As an alternative, does anybody know if I can use non-HTTP SSL load balancer
and set client URI to something like ssl://loadbalancer_host:61616 ? I'm
thinking, if slave servers do not respond to the request until they become
master maybe that would allow me to have a simpler configuration for my
clients. If I will ever need to add more slaves I would just add them under the
same load balancer.
If that's possible, which of the methods will be faster? We are deploying a
point-of-sale application and I want the failover to be done in an instant,
without losing any transactions (if that's possible :)).
--
Vilius
-----Original Message-----
From: Jean-Baptiste Onofré <[email protected]>
Sent: Tuesday, November 30, 2021 6:01 PM
To: [email protected]
Subject: Re: ActiveMQ 5.16.x Master/Slave topology question
Hi,
masterslave: transport is deprecated. You can achieve the same with
randomize=false basically.
Correct: updateClusterClientOnRemove is only for network connection, but when
you have active/active (so a real network).
No, the clients won't be stuck: they will reconnect to the new master.
Let me illustrate this:
- you have a NFS shared filesystem on machine C
- machine A mount NFS filesystem (from C) on /opt/kahadb
- machine B mount NFS filesystem (from C) on /opt/kahadb
- you start brokerA on machineA, brokerA is the master (transport connector tcp
on 61616)
- you start brokerB on machineB, brokerB is a slave (transport connector tcp on
61616, but not bound as the broker is waiting for the lock)

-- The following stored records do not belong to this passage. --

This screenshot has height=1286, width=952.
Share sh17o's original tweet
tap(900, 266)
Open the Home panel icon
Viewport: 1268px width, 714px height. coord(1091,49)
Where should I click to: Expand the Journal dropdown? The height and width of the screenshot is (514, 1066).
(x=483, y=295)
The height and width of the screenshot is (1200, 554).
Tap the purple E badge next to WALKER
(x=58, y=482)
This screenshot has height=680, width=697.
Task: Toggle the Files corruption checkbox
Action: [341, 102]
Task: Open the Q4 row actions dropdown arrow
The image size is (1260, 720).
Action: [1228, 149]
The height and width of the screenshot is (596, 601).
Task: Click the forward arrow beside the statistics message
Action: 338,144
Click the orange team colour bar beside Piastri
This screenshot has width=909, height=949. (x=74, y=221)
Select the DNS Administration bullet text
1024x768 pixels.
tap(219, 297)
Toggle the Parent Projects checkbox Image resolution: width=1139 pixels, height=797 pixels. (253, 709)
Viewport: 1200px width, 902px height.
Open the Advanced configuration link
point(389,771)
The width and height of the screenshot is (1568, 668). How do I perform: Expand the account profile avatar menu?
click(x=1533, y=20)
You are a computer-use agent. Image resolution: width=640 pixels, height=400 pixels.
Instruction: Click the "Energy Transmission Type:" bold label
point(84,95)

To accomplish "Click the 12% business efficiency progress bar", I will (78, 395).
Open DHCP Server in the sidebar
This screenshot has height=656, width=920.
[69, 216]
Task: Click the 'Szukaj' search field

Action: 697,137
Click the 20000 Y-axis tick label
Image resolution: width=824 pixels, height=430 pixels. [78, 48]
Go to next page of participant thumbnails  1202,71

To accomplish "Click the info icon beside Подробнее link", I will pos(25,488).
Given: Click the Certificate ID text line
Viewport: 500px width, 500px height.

- in your client connection factory, you configure the broker URL with
failover:(tcp://machineA:61616,tcp://machineB:61616)
- as brokerA is master, your clients are connected to brokerA
- you shutdown brokerA, brokerB will take the lock and become the new master
- your clients will automatically reconnect to brokerB
- you start brokerA, it's now a slave (as the lock is on brokerB)
Regards
JB
On 30/11/2021 09:45, Vilius Šumskas wrote:
> Thank you for your response!
>
> Just out of curiosity, what is this masterslave:() transport is about then?
>
> Also, if I don't configure network connection will
> updateClusterClientsOnRemove parameter take effect?
>
> My main concern is that clients will go into stuck state during/after the
> failover. I'm not sure if everything I need is just handle this in the code
> with TransportListener or do I need to set updateClusterClientsOnRemove and
> updateClusterClients on the broker side to make failover smooth?